> **WORK TO BE COMPLETED**
Transcribe exactly the line containing "Viewport: 1280px width, 622px height." plus every later line in the data.

[Collected data]
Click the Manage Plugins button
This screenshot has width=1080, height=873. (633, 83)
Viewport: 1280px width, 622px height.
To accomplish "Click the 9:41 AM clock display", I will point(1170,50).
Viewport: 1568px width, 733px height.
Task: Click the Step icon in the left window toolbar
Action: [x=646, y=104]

> **SOLUTION TO THE EXERCISE**
Viewport: 1280px width, 622px height.
To accomplish "Click the 9:41 AM clock display", I will point(1170,50).
Viewport: 1568px width, 733px height.
Task: Click the Step icon in the left window toolbar
Action: [x=646, y=104]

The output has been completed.